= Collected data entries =
◆ ◆ ◆ ◆ ◆ ◆ ◆
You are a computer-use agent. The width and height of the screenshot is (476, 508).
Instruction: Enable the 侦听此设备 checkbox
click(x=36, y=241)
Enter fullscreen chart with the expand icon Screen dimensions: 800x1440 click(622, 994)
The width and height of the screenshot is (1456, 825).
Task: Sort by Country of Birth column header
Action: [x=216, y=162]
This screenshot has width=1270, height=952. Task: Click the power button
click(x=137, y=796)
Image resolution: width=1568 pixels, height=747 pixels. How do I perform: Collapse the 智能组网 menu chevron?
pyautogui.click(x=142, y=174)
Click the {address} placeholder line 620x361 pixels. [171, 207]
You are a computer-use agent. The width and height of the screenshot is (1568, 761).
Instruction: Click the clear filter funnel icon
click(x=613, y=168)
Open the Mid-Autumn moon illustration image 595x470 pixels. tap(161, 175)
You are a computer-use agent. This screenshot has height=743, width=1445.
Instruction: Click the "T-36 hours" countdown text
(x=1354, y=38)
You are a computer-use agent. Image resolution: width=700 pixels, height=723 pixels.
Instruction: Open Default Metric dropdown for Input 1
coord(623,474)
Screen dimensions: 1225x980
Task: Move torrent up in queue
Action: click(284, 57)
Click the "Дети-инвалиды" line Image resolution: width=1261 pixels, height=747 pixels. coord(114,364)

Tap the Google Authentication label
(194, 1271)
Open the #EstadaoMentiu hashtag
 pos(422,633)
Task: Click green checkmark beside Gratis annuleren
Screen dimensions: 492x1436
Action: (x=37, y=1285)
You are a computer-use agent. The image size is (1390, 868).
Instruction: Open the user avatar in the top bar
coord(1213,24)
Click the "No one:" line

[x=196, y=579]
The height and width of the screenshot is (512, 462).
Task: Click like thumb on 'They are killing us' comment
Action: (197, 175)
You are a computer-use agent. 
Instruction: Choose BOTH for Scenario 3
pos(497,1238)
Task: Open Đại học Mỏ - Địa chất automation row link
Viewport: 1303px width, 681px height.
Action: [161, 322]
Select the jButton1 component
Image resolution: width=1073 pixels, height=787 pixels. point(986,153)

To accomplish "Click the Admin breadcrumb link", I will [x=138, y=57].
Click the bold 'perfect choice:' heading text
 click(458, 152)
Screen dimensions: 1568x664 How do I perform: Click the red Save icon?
◆ ◆ ◆ ◆ ◆ ◆ ◆
= What is needed =
Begin at the line that has "This screenshot has width=1270, height=952." in the entries above; stop after the line that has "You are a computer-use agent. Image". Transcribe exactly those lines and no others.

= Reply =
This screenshot has width=1270, height=952. Task: Click the power button
click(x=137, y=796)
Image resolution: width=1568 pixels, height=747 pixels. How do I perform: Collapse the 智能组网 menu chevron?
pyautogui.click(x=142, y=174)
Click the {address} placeholder line 620x361 pixels. [171, 207]
You are a computer-use agent. The width and height of the screenshot is (1568, 761).
Instruction: Click the clear filter funnel icon
click(x=613, y=168)
Open the Mid-Autumn moon illustration image 595x470 pixels. tap(161, 175)
You are a computer-use agent. This screenshot has height=743, width=1445.
Instruction: Click the "T-36 hours" countdown text
(x=1354, y=38)
You are a computer-use agent. Image resolution: width=700 pixels, height=723 pixels.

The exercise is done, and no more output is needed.